Atommüll wird 170 Milliarden kosten – aber nur bis 2099
Mehr als die Hälfte des aktuellen Bundeshaushalts (317 Mrd.) wird der Abriss von Atomkraftwerken und die jahrhundertelange terrorsichere sogenannte „Endlagerung“ des strahlenden Erbes einer historisch gesehen extrem kurzen Energieepoche kosten: 170 Milliarden Euro. Die hauptverantwortlichen EVU sollen davon nach dem Willen der Kommission zur Überprüfung der Finanzierung des Kernenergieausstiegs (KFK) nur einen Bruchteil übernehmen (ca. 24 Mrd. – aber selbst das bringt sie angeblich um), der Löwenanteil wird Steuergeld sein, schrieb Ralph Bollmann in der FAZ am 02.05.2016.
Diese Summe – genau sind es unterm Strich 169,8 Mrd. – hatte die Düsseldorfer Wirtschaftsprüfungsgesellschaft Warth & Klein schon im vergangenen Jahr in ihrem sogenannten „Stresstest Kernenergierückstellungen“ (Langtitel „Gutachtliche Stellungnahme zur Bewertung der Rückstellungen im Kernenergiebereich„) für das BMWi ausgerechnet. Dieses veröffentlichte den Stresstest am 10.10.2015, stellte dem Gutachten aber vorsichtshalber den Satz voran, dass „Ergebnisse und Feststellungen des Gutachtens die Bundesregierung in keiner Weise präjudizieren im Hinblick auf Schlussfolgerungen und Maßnahmen in politischen, gesetzgeberischen und gerichtlichen Zusammenhängen.“
Es wird noch teurer
„Die Begutachtung umfasst die Vollständigkeit der Annahmen und Kosten“, heißt es in der Pressemitteilung der Wirtschaftsprüfer, „die rechnerische Richtigkeit der Rückstellungswerte und die Darstellung möglicher Abweichungen sowie eine überblickartige Darstellung der Vermögenswerte der Energieversorger im Hinblick auf deren Eignung für die Finanzierung der künftigen Kosten“. Und: „Diese gutachtliche Stellungnahme beruht auf Informationen und Daten externer Quellen, insbesondere von Energieversorgungsunternehmen, die wir nach bestem Wissen und Gewissen zusammengetragen und ausgewertet haben.“
Das alles gilt aber nur bis 2099. Und: „Es ist davon auszugehen, dass die künftigen Kosten steigen werden.“ Denn: „Erfahrungen mit Rückbauprojekten sowie aus der Überarbeitung früherer Entsorgungskostenprognosen deuten darauf hin, dass die gesamte Kostensteigerung von nuklearspezifischen Projekten deutlich über der allgemeinen Kostensteigerung liegt.“ Trotzdem kommen Warth & Klein zu dem Schluss, „dass die EVU in der Summe über ausreichende Vermögenswerte zur Abdeckung der Entsorgungsverpflichtungen verfügen.“ Daraus könne aber nicht geschlussfolgert werden, „dass dass die Finanzierung der künftigen Entsorgungskosten sicher ist“.
Ungerechtfertigter Optimismus im Zeitablauf
FAZ-Autor Bollmann spießt das Gutachten auf seine Weise auf: „Vor allem die Annahmen über künftige Fortschritte bei der Einrichtung eines ‚Endlagers‘ für den Atommüll muten einigermaßen abenteuerlich an.

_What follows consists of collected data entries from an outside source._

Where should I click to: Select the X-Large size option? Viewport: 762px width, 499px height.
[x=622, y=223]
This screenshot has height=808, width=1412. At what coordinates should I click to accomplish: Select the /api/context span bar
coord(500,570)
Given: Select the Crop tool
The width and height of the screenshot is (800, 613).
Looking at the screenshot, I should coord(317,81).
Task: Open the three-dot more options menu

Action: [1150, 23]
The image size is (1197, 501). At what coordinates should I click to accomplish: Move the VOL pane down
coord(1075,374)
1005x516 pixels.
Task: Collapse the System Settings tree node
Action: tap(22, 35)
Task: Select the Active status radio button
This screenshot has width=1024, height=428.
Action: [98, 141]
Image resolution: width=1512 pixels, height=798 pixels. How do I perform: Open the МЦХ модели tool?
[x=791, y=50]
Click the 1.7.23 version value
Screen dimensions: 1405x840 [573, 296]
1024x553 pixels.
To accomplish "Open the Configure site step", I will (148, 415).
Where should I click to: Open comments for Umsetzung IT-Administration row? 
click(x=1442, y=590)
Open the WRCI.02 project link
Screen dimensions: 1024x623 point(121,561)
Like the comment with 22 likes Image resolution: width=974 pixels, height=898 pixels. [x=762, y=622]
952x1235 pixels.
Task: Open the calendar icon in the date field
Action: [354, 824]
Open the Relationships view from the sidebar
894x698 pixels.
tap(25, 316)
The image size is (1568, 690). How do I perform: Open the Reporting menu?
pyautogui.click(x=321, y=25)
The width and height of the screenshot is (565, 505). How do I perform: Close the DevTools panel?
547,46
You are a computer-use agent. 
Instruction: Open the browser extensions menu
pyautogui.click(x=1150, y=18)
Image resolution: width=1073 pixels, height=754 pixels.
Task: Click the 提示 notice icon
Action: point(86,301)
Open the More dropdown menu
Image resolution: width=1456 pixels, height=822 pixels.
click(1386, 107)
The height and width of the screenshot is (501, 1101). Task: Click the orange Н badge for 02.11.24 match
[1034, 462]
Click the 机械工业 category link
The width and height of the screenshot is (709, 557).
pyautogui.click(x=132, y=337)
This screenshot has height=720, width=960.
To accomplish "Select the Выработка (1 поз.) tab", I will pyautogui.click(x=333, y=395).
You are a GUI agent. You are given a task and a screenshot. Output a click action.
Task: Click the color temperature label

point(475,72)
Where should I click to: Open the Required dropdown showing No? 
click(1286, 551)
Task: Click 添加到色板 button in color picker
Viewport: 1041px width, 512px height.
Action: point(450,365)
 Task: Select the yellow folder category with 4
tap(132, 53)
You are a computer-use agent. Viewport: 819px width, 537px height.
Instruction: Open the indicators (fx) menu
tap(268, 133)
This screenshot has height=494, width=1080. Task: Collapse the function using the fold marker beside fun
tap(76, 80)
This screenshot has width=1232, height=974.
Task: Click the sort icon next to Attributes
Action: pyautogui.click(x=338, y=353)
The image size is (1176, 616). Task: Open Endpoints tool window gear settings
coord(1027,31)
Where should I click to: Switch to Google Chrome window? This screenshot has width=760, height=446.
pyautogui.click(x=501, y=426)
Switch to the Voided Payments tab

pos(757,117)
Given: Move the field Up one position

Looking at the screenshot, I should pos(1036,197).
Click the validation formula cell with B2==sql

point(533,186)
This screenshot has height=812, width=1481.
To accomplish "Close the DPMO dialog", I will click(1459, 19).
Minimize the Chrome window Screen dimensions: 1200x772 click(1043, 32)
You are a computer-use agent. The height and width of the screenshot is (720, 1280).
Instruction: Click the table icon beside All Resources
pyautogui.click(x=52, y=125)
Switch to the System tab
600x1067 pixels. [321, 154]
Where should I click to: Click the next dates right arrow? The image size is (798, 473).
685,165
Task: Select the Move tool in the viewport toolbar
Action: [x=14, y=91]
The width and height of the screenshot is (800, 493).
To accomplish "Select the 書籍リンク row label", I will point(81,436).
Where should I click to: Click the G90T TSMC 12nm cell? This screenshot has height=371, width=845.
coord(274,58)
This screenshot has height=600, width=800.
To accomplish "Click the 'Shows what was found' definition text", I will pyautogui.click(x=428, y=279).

Sie beruhen nicht nur auf alten Kostenschätzungen für den Standort Gorleben aus den 1990er Jahren, die einfach mit einer jährlichen Kostensteigerung von drei Prozent hochgerechnet wurden. Sie gehen auch von der Annahme aus, dass das Lager exakt im Jahr 2054 in Betrieb gehen kann und dann bis zum Jahr 2098 die Behälter mit dem radioaktiven Material aufnimmt.“
Und er nimmt mit Recht Anstoß an der allgemein verbreiteten und immer wiederholten „Annahme, dass der Müll mit dem Jahr 2099 endgültig vergraben und vergessen ist. ‚Die veraltete Kostenermittlung für das Endlager kann nur als unbefriedigend bewertet werden‘, geben die Gutachter von Warth & Klein auch offen zu“. Daher seien „hohe Kostensteigerungen …denkbar“, im Gegensatz zu hohen Kostensenkungen – die seien „hingegen eher unrealistisch.“
Die 170 Mrd. sind also weder dem Zeitraum, noch der Summe, noch der Sicherheit der Abschätzung nach das Ende der Fahnenstange. Ganz zu schweigen davon, dass es kein sicheres Endlager gibt – siehe: solarify.eu/schweden-plant-atom-endlager-oder-es-gibt-kein-sicheres-endlager.